My article, “Creating Dangerously,” about the fine artist/UG cartoonist Guy Colwell is in the latest issue (#2) of FULL BLEED magazine. It begins:
On Thursday, May 20, 2004, readers of the San Francisco Examiner learned that, two days earlier, Lori Capobianco Haigh, the owner of a one-room art gallery in North Beach, a neighborhood that even within that proudly liberal city had long been known for its tolerance of dissent, had found the entrance littered with broken glass, smashed eggs, and the contents of several trash cans. This defacement had apparently been in response to the gallery’s display of a thirty-nine-by-thirty-inch acrylic-on-canvas painting entitled “The Abuse.”
Haigh, was thirty-nine. She was a twice-divorced mother of two children, aged fourteen and four. She had opened her Capobianco Gallery, on Powell, near Columbus, across from a Catholic elementary school, a year-and-a-half before. Since May 1, she had been showing the work of Guy Colwell, a fifty-nine-year-old, white bearded, round-faced Berkeley resident, whom the media would characterize as an “established artist… (of) realistic and quasi-abstract oils, known for their keen social observation and technical proficiency.” (He had also, it would point out, served seventeen months in federal prison for draft resistance during the Vietnam War and authored Inner City Romance (1972 – 78), a five-issue underground comic about drugs, revolution, prison and the ghetto.)

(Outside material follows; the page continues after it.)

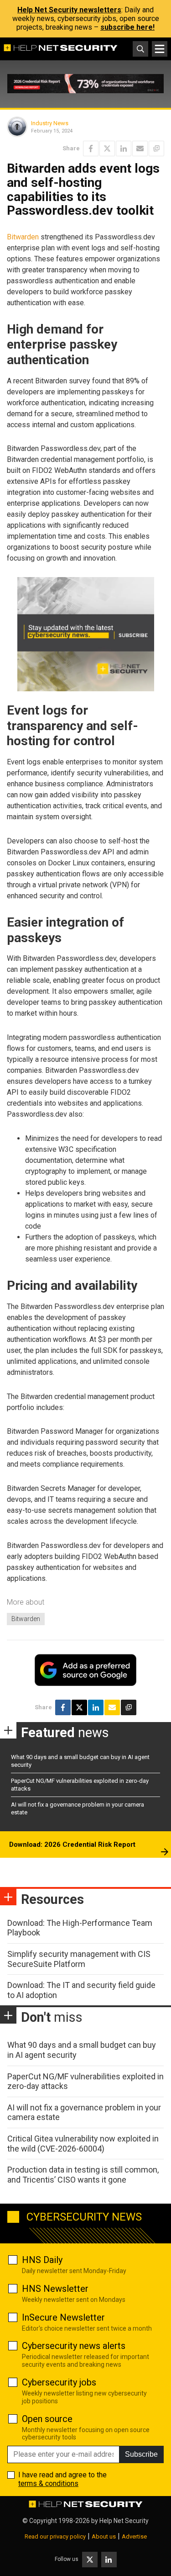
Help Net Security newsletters (69, 9)
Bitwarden (23, 237)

The story of the torture of Iraqi prisoners by American soldiers at Abu Ghraib prison had broken on April 29. On May 16, Colwell had placed his newly completed work in the Capobianco’s front window. It depicted three frontally nude males standing on over-turned buckets, their faces covered by hoods and electricity-conducting wires running to their fingers and toes. Two soldiers stand in the foreground, gloating. One holds an electrically charged baton. In the doorway, another soldier leads a blindfolded and handcuffed woman into the room. The painting is entirely grey and black and white, except for the red American flag patches on the upper arm of the two dominant soldiers and drops of blood on one of the soldiers and running down the chest of one of the nude men.